### JOB ITEM A
In the article about Ueli Steck's Everest plans, on what date will he set off to Kathmandu?
### JOB ITEM B
Pick up the article on Ueli Steck's return to Everest after its last sentence and write the next part.
--- GIVEN TEXT Enclosed Below ---
Hornbein-Couloir – Adventure Sports https://blogs.dw.com/adventuresports Mountaineering, climbing, expeditions, adventures Wed, 20 Feb 2019 13:29:24 +0000 en-GB hourly 1 Steck before Everest expedition: “Rather late than early” https://blogs.dw.com/adventuresports/steck-before-everest-expedition/ https://blogs.dw.com/adventuresports/steck-before-everest-expedition/#comments Tue, 21 Mar 2017 14:18:07 +0000 http://blogs.dw.com/adventuresports/?p=29801

Ueli Steck

He looks forward, not back. “I will never forget what happened on Everest in 2013,” the Swiss top climber Ueli Steck tells me. “But I believe I will have absolutely no problem with it. It’s over. I’m very motivated and I’ll go with a very good feeling.” In spring 2013, a Sherpa mob had attacked Steck, the Italian Simone Moro and the Briton Jonathan Griffith and had threatened them with death. This spring, Ueli will return to the highest mountain on earth. His goal: the traverse of Mount Everest and Lhotse. The 40-year-old will climb with Tenji Sherpa, with whom he had already scaled Everest without bottled oxygen in 2012. The 24-year-old belongs to “a new generation of Sherpas, who really enjoy climbing and are not only interested in doing business,” says Ueli. “I’m really looking forward to being en route with him.”

As reported, Steck had completed an intensive training camp with the German David Goettler and the Italian Hervé Barmasse in the Khumbu area in February. Subsequently, Ueli returned to Switzerland for a few weeks. He will set off to Kathmandu on 8 April.
--- End of Enclosed GIVEN TEXT ---
--- DATASET EXTRACT Enclosed Below ---
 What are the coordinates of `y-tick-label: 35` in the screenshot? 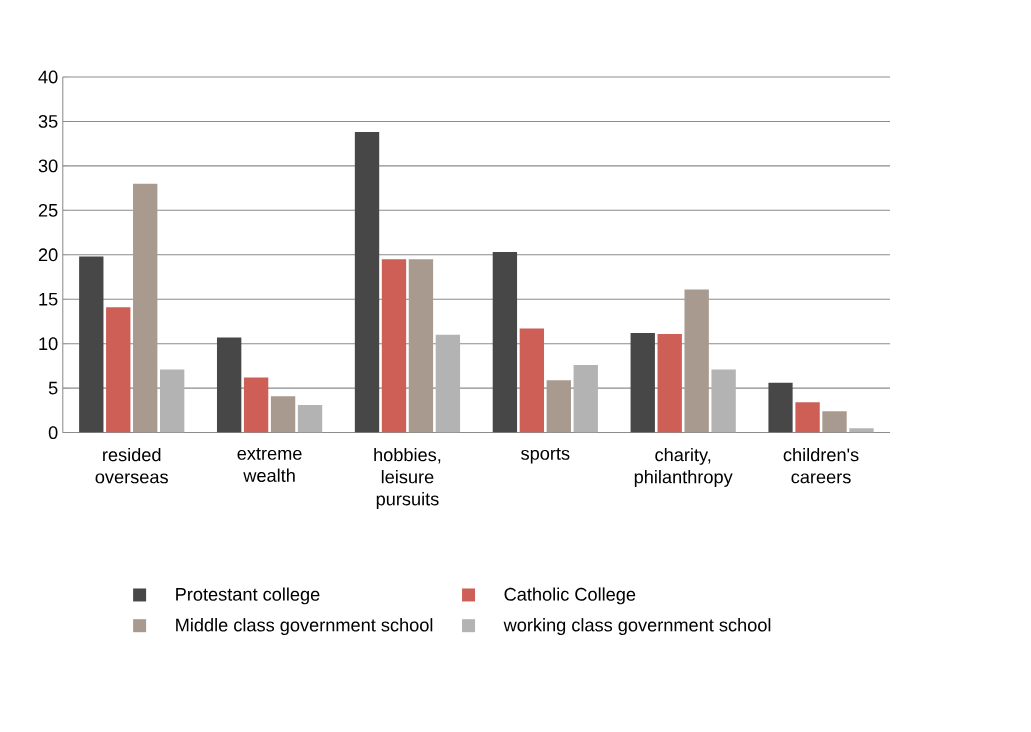 It's located at (48, 122).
--- End of Enclosed DATASET EXTRACT ---
### WRITTEN ANSWER A
8 April

### WRITTEN ANSWER B
Ueli, during the training Camp in Nepal in February you ran and climbed a total of about 250 kilometers with 15,000 meters in elevation. How much has been added since then?

Mountain run in the Khumbu region (down Cho La to Gokyo,  in the background Gokyo Ri)

I am not quite sure. I have no longer made such a large scale, but focused on intensive training. However, last week I made another 10,000 meters in elevation. So probably a total of 25,000 meters have been added.

What does this intensive training look like?

Mainly, I do interval and threshold training. These are relatively short units of physical stress, but with a high pulse frequency. This is to push the maximum pulse.

How is your current physical condition?

If you ask me today, it’s actually perfect. I can not change many things anymore, it is only fine-tuning. I can not manage a big increase in performance before I leave. But at the moment I am in top form, my performance parameters are actually sensational. Very likely, I will now do it this way every year.

Ueli (l.) and Tenji on the summit of Island Peak

How will you continue your acclimatization in Nepal?

I will go straight to Everest Base Camp. As I see it, I might ascend to Camp 2 [at 6,400 meters] on the second day after arrival and spend some time there. For me, it is also important that I have slept two nights on the South Col at almost 8,000 meters before it really starts. But for sure, I will also climb up to the West Shoulder during acclimatization to see how the conditions are.

Do you still prefer doing the traverse via the West Shoulder?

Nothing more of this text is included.